# Exercise text
His girlfriend, Vanessa Preechakul, 27, told the New Zealand Herald how she sat next to his body for the duration of the flight.

A doctor on board pronounced Mr Rippingale dead 90 minutes after take-off.
"One minute we were sitting next to each other kissing, holding hands and the next minute he was choking," Ms Preechakul said at his funeral, yesterday.

Food trial goes wrong at hospital; 10 sick

An investigation is under way at a U.K. hospital after 10 staff who took part in a food trial were struck down with illness.

Eight of the catering team at Raigmore Hospital in Inverness received treatment in the accident and emergency department.

The workers were testing a new food product aimed at patients with swallowing difficulties, such as stroke victims and dementia sufferers.

# Raw data
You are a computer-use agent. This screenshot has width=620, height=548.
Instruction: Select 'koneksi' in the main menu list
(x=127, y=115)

---

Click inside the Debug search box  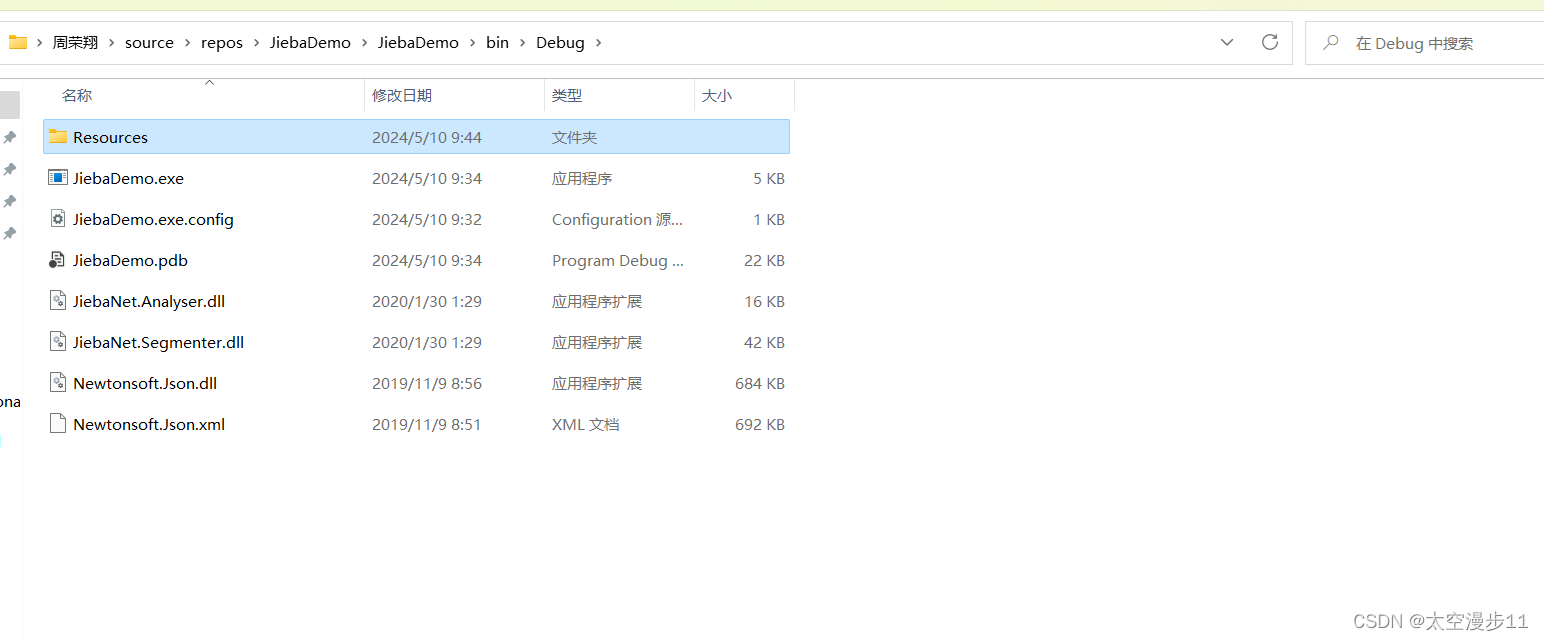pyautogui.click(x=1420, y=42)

# Required work
Carry on the news text about the hospital food trial from its last sentence.

# Response box
Symptoms ranged from temporary loss of vision to facial inflammation. None of the staff was detained in hospital and all are now back at work. No patients were affected and the kitchens were not shut down. It is believed that the illness was not food-related, a spokeswoman for NHS Highland said. The food packaging is the suspected source of the illnesses.

A source, who wished to remain anonymous, said: "Some had lost their vision because their eyes were so swollen, they couldn’t open them. It must have been frightening."

"I am surprised the kitchen was not closed down for a while to find out what was going on," the source added.

Raigmore has 577 beds and employs around 3,200 staff. The catering department has 60 staff who provide 2,500 meals a day to patients, staff and visitors.

Rat poop everywhere on Delta jet

Rat poop may be the immediate health risk, but gnawing on wires is even more dangerous.

We found this out the expensive way a couple of times in Kansas, when rats, seeking warmth, entered the car’s engine and decided to go for a chomp.

It’s happened twice.

Bloomberg reports that rodent droppings “too numerous to count” were found by U.S. health inspectors near a Delta Air Lines Inc. (DAL) jet’s galley where food and drink are stored.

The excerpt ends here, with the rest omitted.